Autorzy zwracają uwagę na znaczenie społeczne tych trucizn w świecie akademickim — atmosfera akademii zatruwa atmosferę wokół akademii — bo społeczeństwo prędzej czy później będzie postrzegało nasz światek przez te opary. A przecież, jak stwierdzają autorzy: „W rzeczywistości skandale, które trafiły na nagłówki gazet, to tylko wierzchołek góry lodowej.”
Źródeł trucizn autorzy upatrują w hiperkonkurencji w środowisku akademickim z nieodłączną dominacją parametryzacji liczbowej. Ani nie ma z tego przyrostu wiedzy, zaś drapieżność odbija się na jakość badań. Fundusze akademii są te same, drapieżność wyrywa z ograniczonych źródeł fundusze na badania, odcinając wysokiej jakości, ale wolniejszej, dostęp do nich.
Autorzy przywołują pojęcie, które pojawiło się w artykule w International Journal for Critical Geographics „wolnej nauki” (można byłoby mówić tutaj o „uważnych badaniach”, „uważnej nauce”) Inny przykład pochodzi z University of Aberdeen, w których naukowcy zaproponowali „odzyskanie swojego uniwersytetu”, aby nie wysługiwać się wyłącznie biznesowi.
Autorzy apelują do starszych w akademii, do ludzi z tzw. pozycją, aby wzięli się za przewodnictwo tej inicjatywie na poziomie lokalnym: „uznani uczeni będą musieli działać o wiele bardziej odpowiedzialnie.”

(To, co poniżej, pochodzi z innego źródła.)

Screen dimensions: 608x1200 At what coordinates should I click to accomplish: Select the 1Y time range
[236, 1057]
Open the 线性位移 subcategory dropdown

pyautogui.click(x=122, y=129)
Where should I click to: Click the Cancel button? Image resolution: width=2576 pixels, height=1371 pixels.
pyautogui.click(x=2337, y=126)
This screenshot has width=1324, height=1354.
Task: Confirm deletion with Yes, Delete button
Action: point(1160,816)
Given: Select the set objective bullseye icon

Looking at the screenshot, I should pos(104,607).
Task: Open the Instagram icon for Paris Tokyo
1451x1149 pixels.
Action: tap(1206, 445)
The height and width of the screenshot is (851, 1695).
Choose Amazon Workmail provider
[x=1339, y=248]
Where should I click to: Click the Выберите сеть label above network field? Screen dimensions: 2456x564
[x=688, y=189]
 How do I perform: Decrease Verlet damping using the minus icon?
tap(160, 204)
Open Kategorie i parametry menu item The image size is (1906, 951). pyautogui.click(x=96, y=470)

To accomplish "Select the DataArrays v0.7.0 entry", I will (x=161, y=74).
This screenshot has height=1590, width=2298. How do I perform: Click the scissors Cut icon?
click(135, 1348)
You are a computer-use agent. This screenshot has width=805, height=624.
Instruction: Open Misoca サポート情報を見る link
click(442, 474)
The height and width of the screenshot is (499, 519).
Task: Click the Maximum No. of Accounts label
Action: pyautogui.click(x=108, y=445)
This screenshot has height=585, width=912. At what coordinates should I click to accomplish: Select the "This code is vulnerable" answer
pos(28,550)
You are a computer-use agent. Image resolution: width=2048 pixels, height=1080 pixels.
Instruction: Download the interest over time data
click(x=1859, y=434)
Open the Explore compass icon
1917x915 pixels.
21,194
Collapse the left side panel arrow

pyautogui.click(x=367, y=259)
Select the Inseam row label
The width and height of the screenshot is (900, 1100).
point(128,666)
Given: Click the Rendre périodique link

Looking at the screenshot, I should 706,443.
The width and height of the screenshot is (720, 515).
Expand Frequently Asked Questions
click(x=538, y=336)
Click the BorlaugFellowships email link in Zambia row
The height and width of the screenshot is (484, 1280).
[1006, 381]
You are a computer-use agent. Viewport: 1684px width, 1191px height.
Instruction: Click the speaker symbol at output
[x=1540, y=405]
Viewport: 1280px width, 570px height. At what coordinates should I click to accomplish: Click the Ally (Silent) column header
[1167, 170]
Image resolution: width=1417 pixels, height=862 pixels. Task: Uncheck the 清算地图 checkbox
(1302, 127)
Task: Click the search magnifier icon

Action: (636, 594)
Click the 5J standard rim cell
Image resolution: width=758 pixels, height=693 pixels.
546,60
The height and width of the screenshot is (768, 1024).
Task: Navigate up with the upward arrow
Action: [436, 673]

Jedną z możliwych odtrutek jest dowartościowanie dydaktyki uniwersyteckiej, czy zakładanie nowych czasopism z odtrutym sposobem recenzowania, żeby on był coraz bardziej jakościowy.
Nagrody i stanowiska powinno się zdobywać po analizie jakościowej, nie ilościowej.
Na koniec pojawia się ważna tradycja: „Powinniśmy ponownie dążyć do ideału holistycznej nauki Aleksandra von Humboldta. Jeśli nie, brutalne warunki ekonomiczne współczesnej nauki prędzej czy później zduszą akademicką wolność.”

Nie wypada mi nic innego niż przytoczyć zawołanie Uniwersytetu Łódzkiego: Prawda i wolność. Dodałem kiedyś ciało. Ciało musi przeciwstawić się cyfrze, bo ona go zniewoli.
Johannes Schöning jest profesorem interakcji człowiek-komputer na uniwersytecie w Bremie; Sophia Hoffmann jest politologiem i młodszym liderem grupy badawczej w Leibniz-Zentrum w Niemczech; Melissa Nolas jest starszym wykładowcą na wydziale socjologii na Goldsmiths, University of London; Christos Varvantakis jest pracownikiem naukowym na wydziale socjologii na Goldsmiths, University of London; a Hendrik Weimer jest młodszym naukowcem w Instytucie Fizyki Teoretycznej Uniwersytetu Leibniz.